### Aim of the exercise
Reproduce the text lines of every entry below word for word, leaving out the pictures.

————————

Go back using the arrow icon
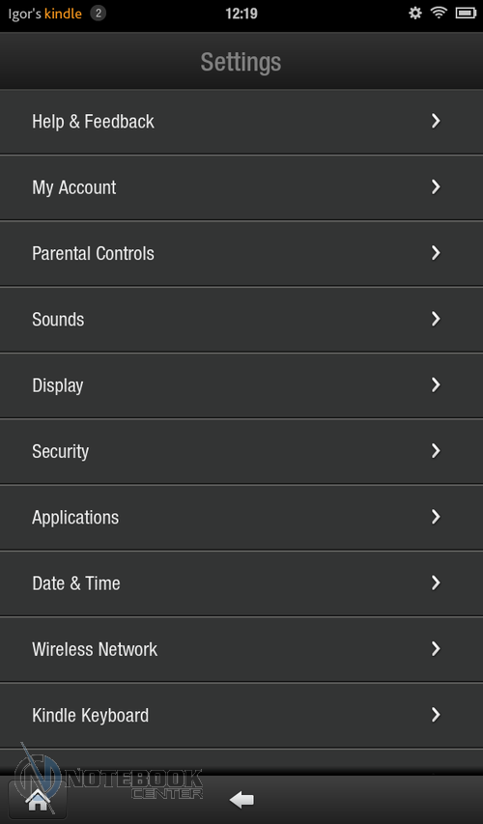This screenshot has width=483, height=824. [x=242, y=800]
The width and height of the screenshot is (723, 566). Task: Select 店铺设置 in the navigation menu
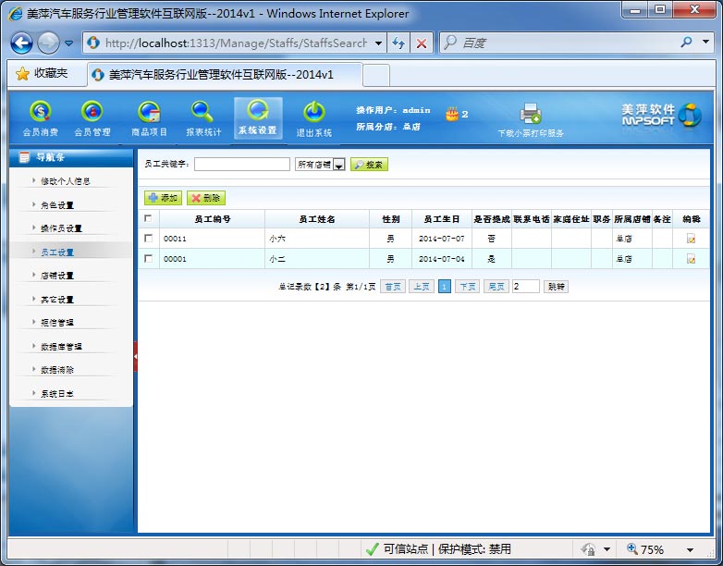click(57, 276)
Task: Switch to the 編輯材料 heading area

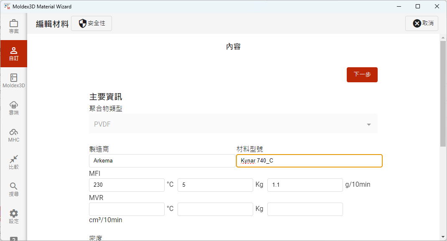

————————

### Response to the exercise
Go back using the arrow icon
This screenshot has width=483, height=824. [x=242, y=800]
The width and height of the screenshot is (723, 566). Task: Select 店铺设置 in the navigation menu
click(57, 276)
Task: Switch to the 編輯材料 heading area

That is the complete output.